Just throw it all in a blender. It only takes a couple of minutes to prepare. Mix up 2 of those (or however many you need for the course of a normal day) the night before, put them in shaker cups or something, then store them at work (I'm assuming you have access to a refrigerator, if not just use a cooler with ice or something), and drink them whenever you get a chance. They are about 1200 cals each, but you can obviously adjust the ingrediants to make it or less than that.

As to your other question, I would just try to space your meals about 3-4 hours apart.

agentplaya1
12-21-2004, 09:24 PM
here's my question: if you're a personal trainer how do you not already know the answer to all those questions?

Adam
12-21-2004, 09:37 PM
In the past i used to work those hours too but i didnt get a 3hour break. You can gain alot of muscle but your going to have to start taking shakes and eating bars along with your food. Well, you don't 'have to but unless you can eat and cook a chicken breast in 5mins then your going to have to.

Holto
12-22-2004, 10:26 AM
here's my question: if you're a personal trainer how do you not already know the answer to all those questions?

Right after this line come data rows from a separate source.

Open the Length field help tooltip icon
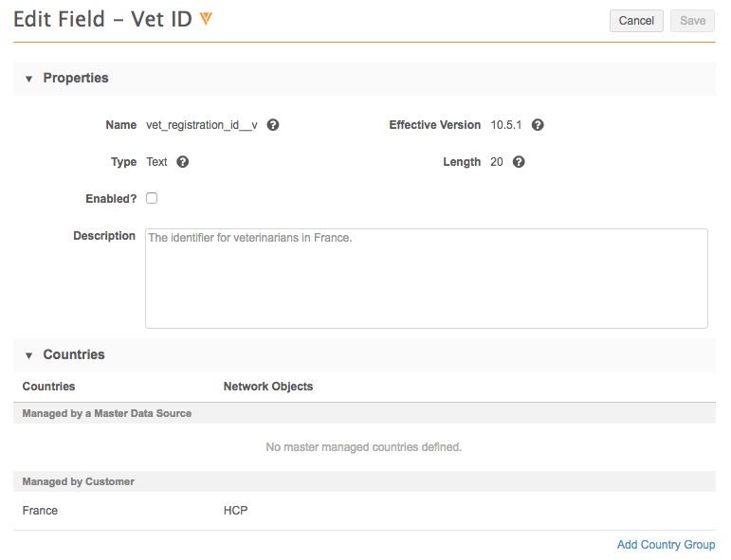Viewport: 731px width, 560px height. pos(519,162)
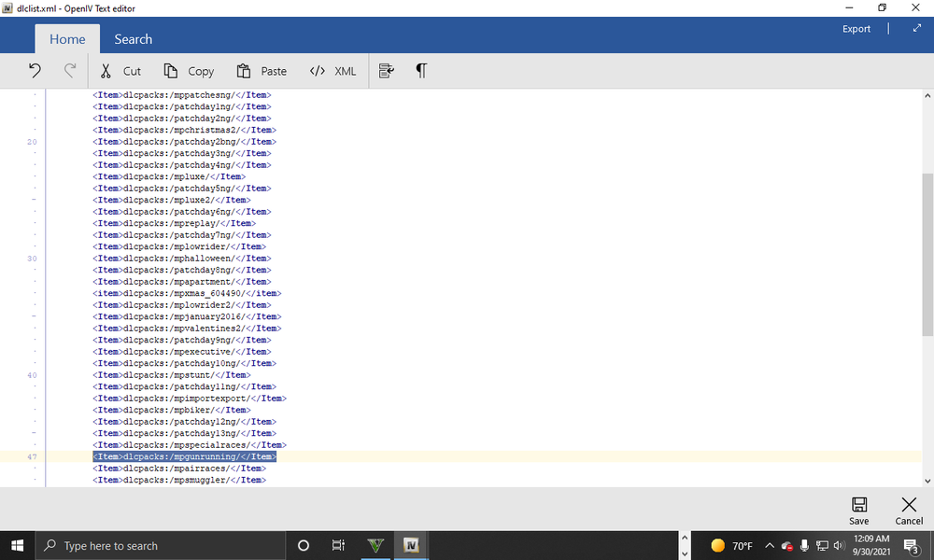Click the Export button
This screenshot has width=934, height=560.
[x=856, y=29]
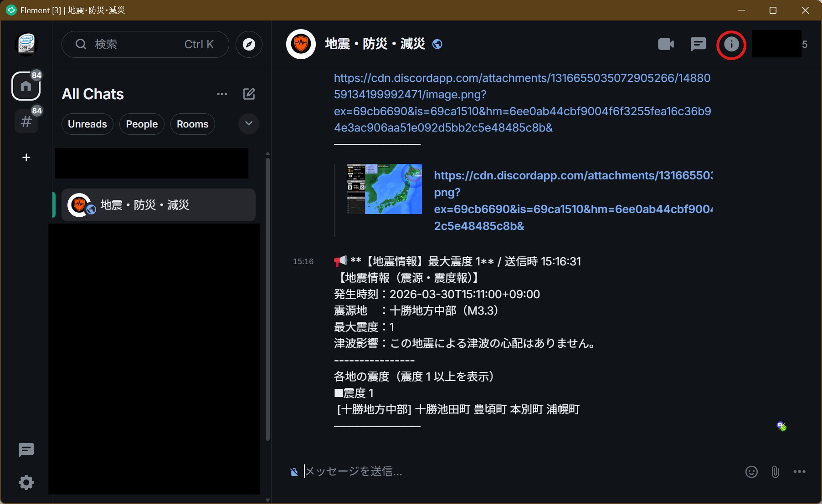
Task: Open All Chats options menu
Action: (x=222, y=94)
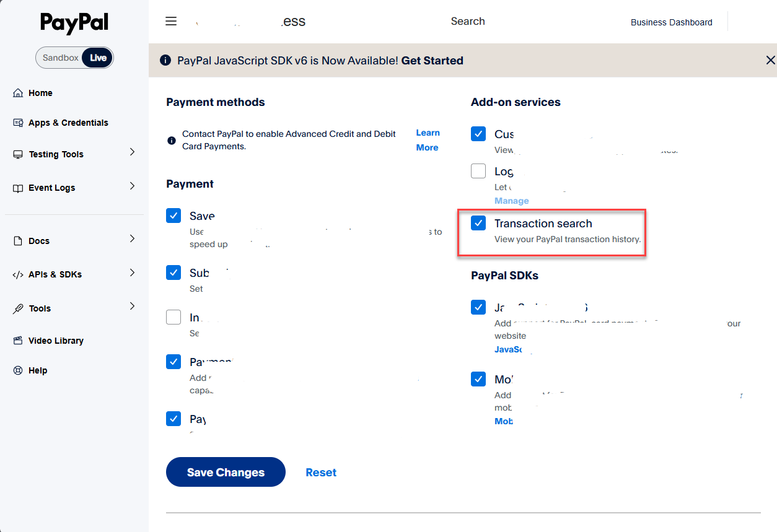Open the Tools sidebar item
This screenshot has width=777, height=532.
coord(40,308)
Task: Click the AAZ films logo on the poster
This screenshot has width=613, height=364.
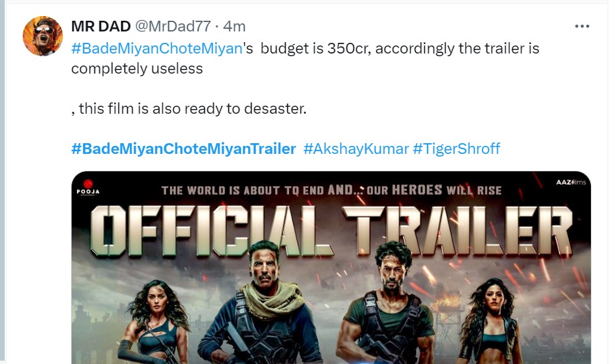Action: (569, 183)
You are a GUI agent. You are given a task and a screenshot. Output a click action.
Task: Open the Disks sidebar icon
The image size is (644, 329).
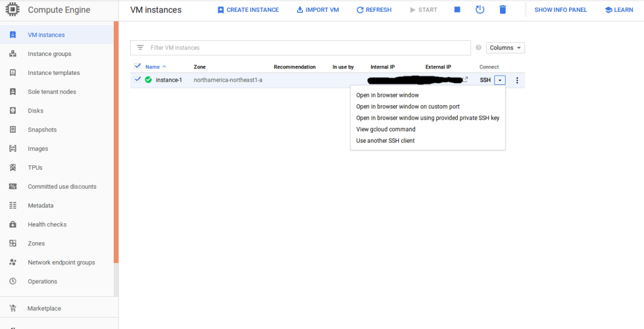point(13,111)
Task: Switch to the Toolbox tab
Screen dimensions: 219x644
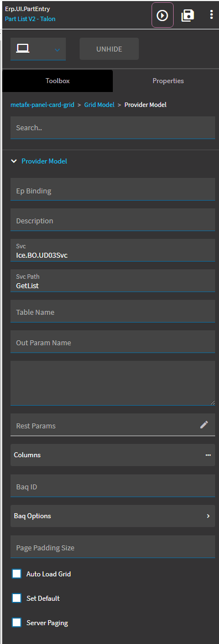Action: coord(58,81)
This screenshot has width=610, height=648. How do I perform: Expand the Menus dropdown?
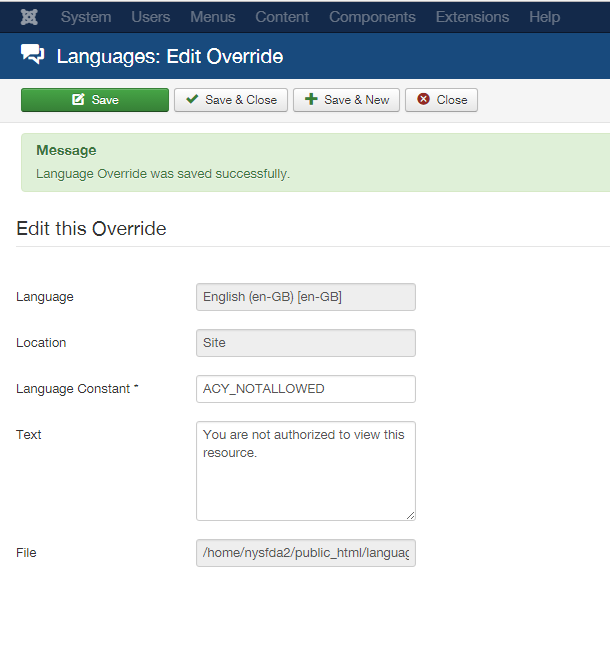point(212,17)
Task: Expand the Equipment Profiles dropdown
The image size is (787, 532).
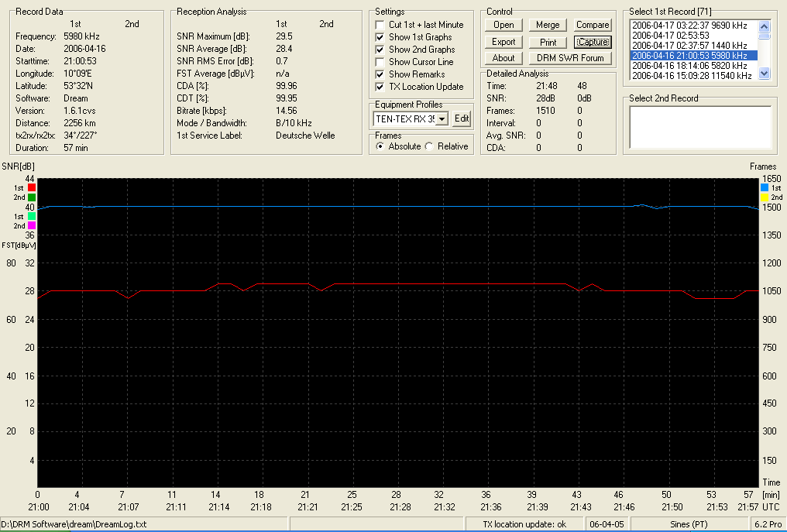Action: tap(442, 119)
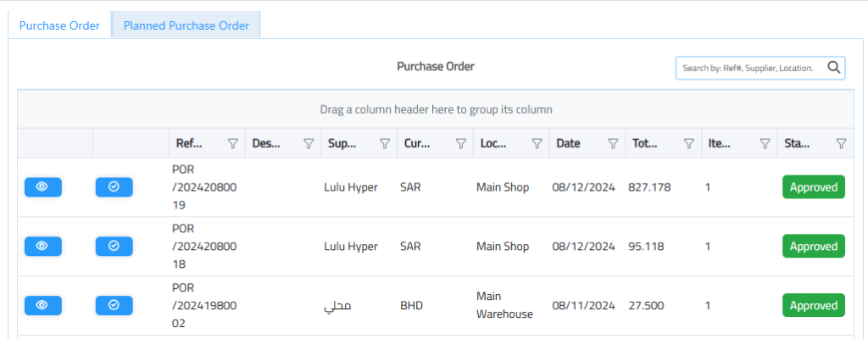The image size is (868, 339).
Task: Click Approved badge for Main Warehouse order
Action: (x=813, y=305)
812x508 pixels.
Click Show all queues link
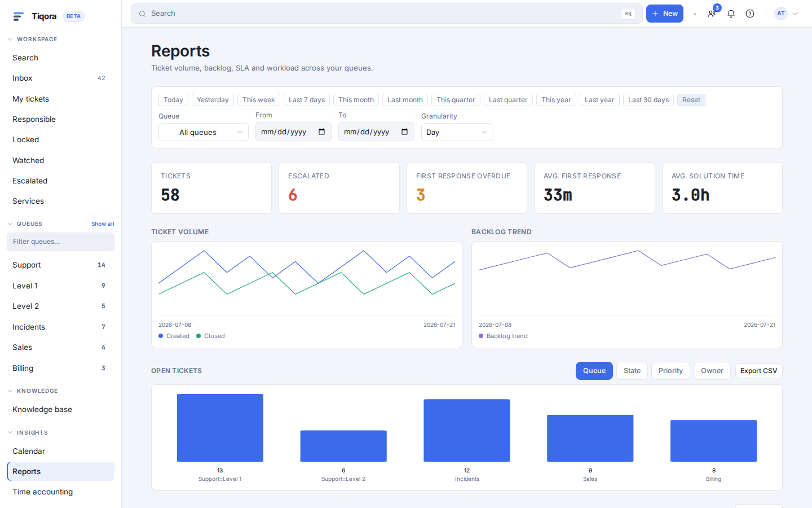coord(103,224)
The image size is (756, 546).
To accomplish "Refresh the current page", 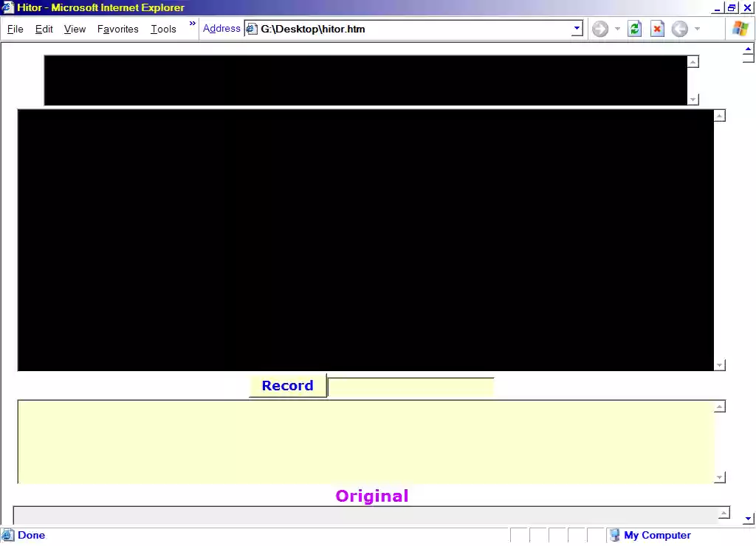I will pyautogui.click(x=633, y=29).
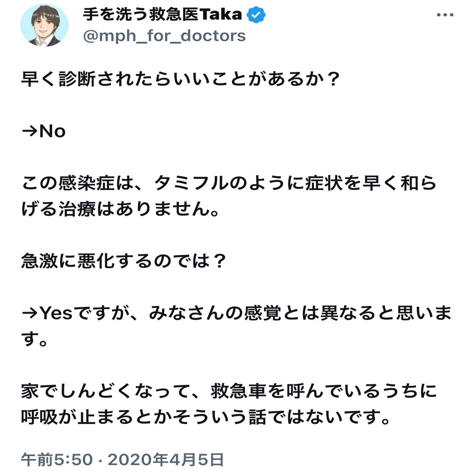Click the word Yes in the tweet
The width and height of the screenshot is (476, 476).
point(56,313)
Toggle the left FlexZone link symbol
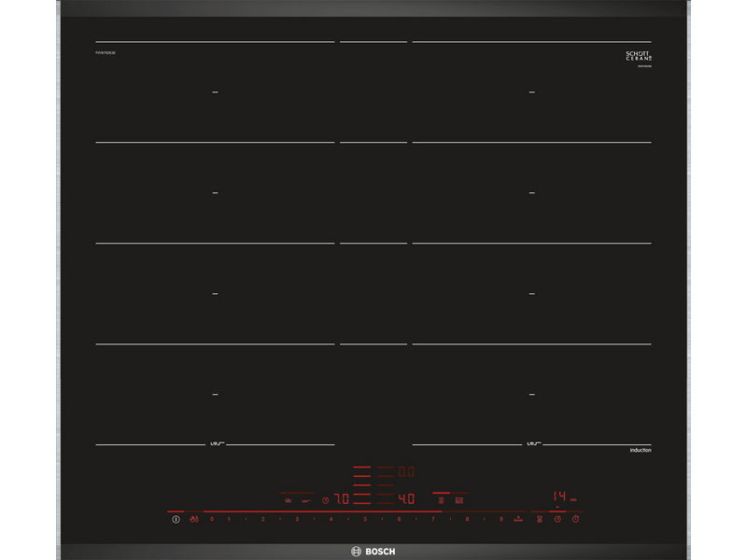The image size is (747, 560). pos(215,443)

PT's usually attend a weekend course or do something via correspondance

nutrition is not part of their training/education

ryuage
12-22-2004, 10:35 AM
PT's usually attend a weekend course or do something via correspondance

nutrition is not part of their training/education

its a part of any respectable one :) even a brief overview if any is given.

The Real TO
12-22-2004, 01:21 PM
Wow. I come in here to get a little advice about what to snack on during my breaks between workouts, and all of the sudden I'm an idiot because I asked a question about nutrition.

I went to Ball State, and I have a degree in Exercise Science, which is one of the top programs in the country for Exercise Science. I have been a personal trainer for 3 years now, and I think I might know a little bit more about strength training than some of you guys, but I do need a little help on the nutrition front, so that is why I am here. I don't know everything about the strength and nutrition game, and I never claimed that I did, but I just thought I would see what you guys thought.

Special K, and Adam thanks for the input. I will try that shake because that's sounds like it would be perfect for me.

Again, I thought this was a place for advice, and I've really liked coming to this site, but if people are going to act high and mighty, and think they are the only one's right, I guess it's not worth posting here. I've trained some pretty high profile people like Charles Barkley's wife, and the current 2004 Miss Indiana. I think I know a little bit more than you guys think I do.

Holto
12-22-2004, 02:14 PM
its a part of any respectable one :) even a brief overview if any is given.

this may be the difference in where we live

CanFit is thee standard in Canada and there is ZERO nutrition training

ryuage
12-22-2004, 02:15 PM
damn canadians :p

ryuage
12-22-2004, 02:19 PM
Wow. I come in here to get a little advice about what to snack on during my breaks between workouts, and all of the sudden I'm an idiot because I asked a question about nutrition.

I went to Ball State, and I have a degree in Exercise Science, which is one of the top programs in the country for Exercise Science. I have been a personal trainer for 3 years now, and I think I might know a little bit more about strength training than some of you guys, but I do need a little help on the nutrition front, so that is why I am here. I don't know everything about the strength and nutrition game, and I never claimed that I did, but I just thought I would see what you guys thought.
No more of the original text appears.